Record excerpts:
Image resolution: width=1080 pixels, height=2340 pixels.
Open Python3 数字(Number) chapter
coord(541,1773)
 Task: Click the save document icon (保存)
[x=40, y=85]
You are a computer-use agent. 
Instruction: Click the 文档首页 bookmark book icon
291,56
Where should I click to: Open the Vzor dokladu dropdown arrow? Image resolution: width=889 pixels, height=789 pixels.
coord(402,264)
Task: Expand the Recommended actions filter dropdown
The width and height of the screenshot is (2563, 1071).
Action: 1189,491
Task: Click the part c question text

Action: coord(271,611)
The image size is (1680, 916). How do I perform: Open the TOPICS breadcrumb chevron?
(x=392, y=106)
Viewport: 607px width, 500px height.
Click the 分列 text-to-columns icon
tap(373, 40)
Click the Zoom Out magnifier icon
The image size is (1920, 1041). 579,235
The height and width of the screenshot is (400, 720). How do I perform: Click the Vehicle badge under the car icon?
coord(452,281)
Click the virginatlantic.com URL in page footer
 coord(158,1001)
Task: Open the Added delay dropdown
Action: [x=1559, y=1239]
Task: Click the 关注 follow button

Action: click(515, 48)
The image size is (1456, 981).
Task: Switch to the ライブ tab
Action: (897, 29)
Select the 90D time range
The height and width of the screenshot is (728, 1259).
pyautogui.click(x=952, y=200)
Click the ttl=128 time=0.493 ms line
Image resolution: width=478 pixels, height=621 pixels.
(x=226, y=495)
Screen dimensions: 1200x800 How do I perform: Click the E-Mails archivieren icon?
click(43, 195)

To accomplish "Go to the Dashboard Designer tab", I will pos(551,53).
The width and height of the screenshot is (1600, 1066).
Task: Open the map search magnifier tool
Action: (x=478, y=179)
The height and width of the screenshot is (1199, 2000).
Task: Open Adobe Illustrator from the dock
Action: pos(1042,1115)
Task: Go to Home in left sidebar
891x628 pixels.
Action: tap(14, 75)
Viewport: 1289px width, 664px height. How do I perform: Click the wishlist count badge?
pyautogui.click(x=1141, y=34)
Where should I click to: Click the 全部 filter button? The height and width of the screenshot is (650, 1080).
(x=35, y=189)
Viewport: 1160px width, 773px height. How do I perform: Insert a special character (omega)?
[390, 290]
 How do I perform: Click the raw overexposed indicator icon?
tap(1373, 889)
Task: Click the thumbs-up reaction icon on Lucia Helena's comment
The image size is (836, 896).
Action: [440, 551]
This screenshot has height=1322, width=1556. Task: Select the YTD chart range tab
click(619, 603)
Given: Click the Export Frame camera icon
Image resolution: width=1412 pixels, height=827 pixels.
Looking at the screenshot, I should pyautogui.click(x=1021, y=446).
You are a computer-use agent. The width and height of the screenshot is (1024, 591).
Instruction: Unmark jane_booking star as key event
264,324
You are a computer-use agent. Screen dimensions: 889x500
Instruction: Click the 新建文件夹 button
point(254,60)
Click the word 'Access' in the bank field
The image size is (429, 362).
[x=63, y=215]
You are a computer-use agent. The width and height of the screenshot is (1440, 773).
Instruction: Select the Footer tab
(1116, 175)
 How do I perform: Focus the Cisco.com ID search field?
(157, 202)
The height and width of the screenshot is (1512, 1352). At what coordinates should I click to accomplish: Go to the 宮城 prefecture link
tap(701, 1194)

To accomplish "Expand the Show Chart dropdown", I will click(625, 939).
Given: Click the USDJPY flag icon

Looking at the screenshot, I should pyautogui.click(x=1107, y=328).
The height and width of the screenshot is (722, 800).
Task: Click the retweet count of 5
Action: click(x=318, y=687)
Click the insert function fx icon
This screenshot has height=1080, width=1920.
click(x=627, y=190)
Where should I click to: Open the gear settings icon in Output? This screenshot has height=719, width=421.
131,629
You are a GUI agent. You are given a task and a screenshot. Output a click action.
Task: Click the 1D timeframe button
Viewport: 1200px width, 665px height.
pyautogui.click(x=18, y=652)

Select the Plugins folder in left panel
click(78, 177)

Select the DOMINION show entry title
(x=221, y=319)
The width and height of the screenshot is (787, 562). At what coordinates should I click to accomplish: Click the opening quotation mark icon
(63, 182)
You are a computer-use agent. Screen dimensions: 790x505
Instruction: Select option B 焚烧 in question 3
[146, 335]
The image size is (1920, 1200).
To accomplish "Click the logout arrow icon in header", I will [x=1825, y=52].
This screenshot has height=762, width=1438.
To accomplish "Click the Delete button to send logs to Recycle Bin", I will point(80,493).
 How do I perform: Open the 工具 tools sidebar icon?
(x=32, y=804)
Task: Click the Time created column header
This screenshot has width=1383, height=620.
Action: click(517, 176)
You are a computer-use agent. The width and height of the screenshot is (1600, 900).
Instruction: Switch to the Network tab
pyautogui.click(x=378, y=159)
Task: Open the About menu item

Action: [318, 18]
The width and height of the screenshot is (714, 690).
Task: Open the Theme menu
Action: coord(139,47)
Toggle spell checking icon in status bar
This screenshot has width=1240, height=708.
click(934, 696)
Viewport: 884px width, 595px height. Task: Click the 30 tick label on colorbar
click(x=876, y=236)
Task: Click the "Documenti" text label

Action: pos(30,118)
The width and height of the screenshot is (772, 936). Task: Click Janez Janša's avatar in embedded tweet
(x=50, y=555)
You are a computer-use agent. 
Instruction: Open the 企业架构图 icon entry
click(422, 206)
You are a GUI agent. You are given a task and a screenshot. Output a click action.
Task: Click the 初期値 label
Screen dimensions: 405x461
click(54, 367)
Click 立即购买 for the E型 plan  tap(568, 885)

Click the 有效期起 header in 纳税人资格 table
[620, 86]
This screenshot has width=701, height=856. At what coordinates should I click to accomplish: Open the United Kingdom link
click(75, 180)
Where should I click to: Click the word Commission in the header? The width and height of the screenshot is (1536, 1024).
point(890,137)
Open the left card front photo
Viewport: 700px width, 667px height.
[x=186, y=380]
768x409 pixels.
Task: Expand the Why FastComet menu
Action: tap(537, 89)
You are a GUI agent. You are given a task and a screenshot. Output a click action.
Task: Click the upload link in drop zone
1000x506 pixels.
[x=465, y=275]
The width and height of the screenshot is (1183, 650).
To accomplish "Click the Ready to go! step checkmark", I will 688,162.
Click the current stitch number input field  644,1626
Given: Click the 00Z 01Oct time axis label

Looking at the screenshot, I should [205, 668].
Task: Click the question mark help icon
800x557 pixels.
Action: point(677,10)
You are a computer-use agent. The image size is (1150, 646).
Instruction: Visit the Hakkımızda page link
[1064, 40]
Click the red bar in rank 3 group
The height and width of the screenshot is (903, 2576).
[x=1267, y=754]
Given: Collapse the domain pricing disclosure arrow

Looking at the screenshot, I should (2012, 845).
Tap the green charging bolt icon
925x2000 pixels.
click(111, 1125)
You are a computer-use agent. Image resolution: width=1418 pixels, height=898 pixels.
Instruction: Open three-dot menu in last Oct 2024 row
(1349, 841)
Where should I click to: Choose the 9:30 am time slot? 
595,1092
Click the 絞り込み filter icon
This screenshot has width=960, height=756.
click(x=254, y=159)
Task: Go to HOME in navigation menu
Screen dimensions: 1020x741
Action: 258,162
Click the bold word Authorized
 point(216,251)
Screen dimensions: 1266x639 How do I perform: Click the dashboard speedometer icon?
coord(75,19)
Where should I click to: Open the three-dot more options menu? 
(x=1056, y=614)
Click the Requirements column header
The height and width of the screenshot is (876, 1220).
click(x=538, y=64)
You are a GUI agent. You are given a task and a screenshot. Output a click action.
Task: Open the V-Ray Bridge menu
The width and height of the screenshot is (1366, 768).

Problem requirements: Pick out each line in the entries above that contains the string "perform", copying those lines in full. Treat uppercase and lowercase letters as different.

Result of the exercise:
The image size is (1680, 916). How do I perform: Open the TOPICS breadcrumb chevron?
The height and width of the screenshot is (400, 720). How do I perform: Click the Vehicle badge under the car icon?
Screen dimensions: 1200x800 How do I perform: Click the E-Mails archivieren icon?
Viewport: 1289px width, 664px height. How do I perform: Click the wishlist count badge?
Viewport: 1160px width, 773px height. How do I perform: Insert a special character (omega)?
 How do I perform: Click the raw overexposed indicator icon?
 How do I perform: Focus the Cisco.com ID search field?
 How do I perform: Open the 工具 tools sidebar icon?
Screen dimensions: 1266x639 How do I perform: Click the dashboard speedometer icon?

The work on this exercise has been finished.